Creates a tui selector based off of stdin. printf '1\n2\n3' | select_option will create a selector for a, b, c. Navigate with F-keys, j/k, or arrow keys, then press enter on your selection. This will print out the selected option to stdout.

Usecases

Selecting a drive from the system

lsblk -lno type,name | grep part | awk '{ print "/dev/" $2 }' | select_option

If you use the wrapper you can then pipe your output to more commands:

lsblk -lno type,name | grep part | awk '{ print "/dev/" $2 }' | ./wrapper.sh | xargs -I% echo Mounting %...

What about bash's select?

I didn't know this existed when I wrote this program. But on the plus side they aren't exact copies of eachother. Bash's select works like:

select x in a b c; do
    echo "selected: $x"
    break
done

Where it just creates a little text menu:

1) a
2) b
3) c
#?

Of which you can input your number.

This has some issues:

  1. You can select values that are out of bounds. Meaning that your script to be defensivly programmed.
  2. You can't use vim keys to move around.
  3. It is harder to implement into a stream since you have to turn your agruments into an array. (Seems to be designed for scripts, not one-liners.)
  4. I didn't make the program.

Interestingly, I found the same trick they use to allow for menus to be printed but also pipe the output. By putting them menu on stderr instead of stdout you can have a menu that doesn't get yoinked by the pipe's reidrection.

Recipies

Note: I have the program wrapper script on my $PATH and have the wrapper script renamed to opts.
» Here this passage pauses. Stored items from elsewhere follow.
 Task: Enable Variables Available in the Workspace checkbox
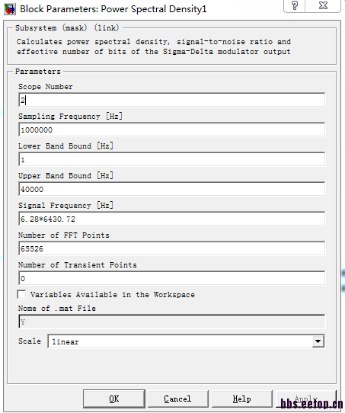click(21, 294)
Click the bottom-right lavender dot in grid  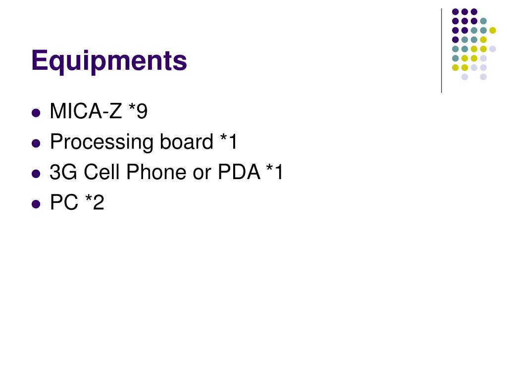tap(483, 77)
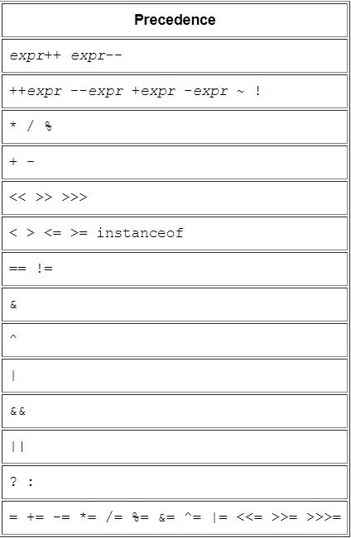The image size is (351, 538).
Task: Click the >>> unsigned shift operator
Action: click(75, 198)

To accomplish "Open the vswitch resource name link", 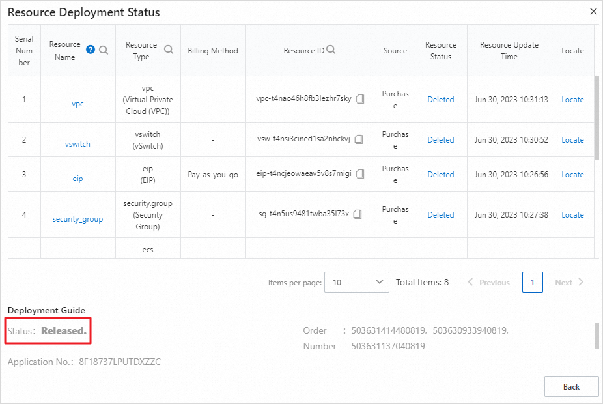I will pyautogui.click(x=77, y=144).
Show all directories, entering the selected one.

cd $(ls -la | grep dr | awk '{ print $9 }' | opts)

Show all partitions, mounting the selected one at /mnt.

sudo mount $(lsblk -lno type,name | grep part | awk '{ print "/dev/" $2 }' | opts) /mnt

You could even do the filtering after the fact, to give the user more info.

sudo mount $(lsblk | opts | awk '{ print $1 }') /mnt

(But this would allow you to select bad data.)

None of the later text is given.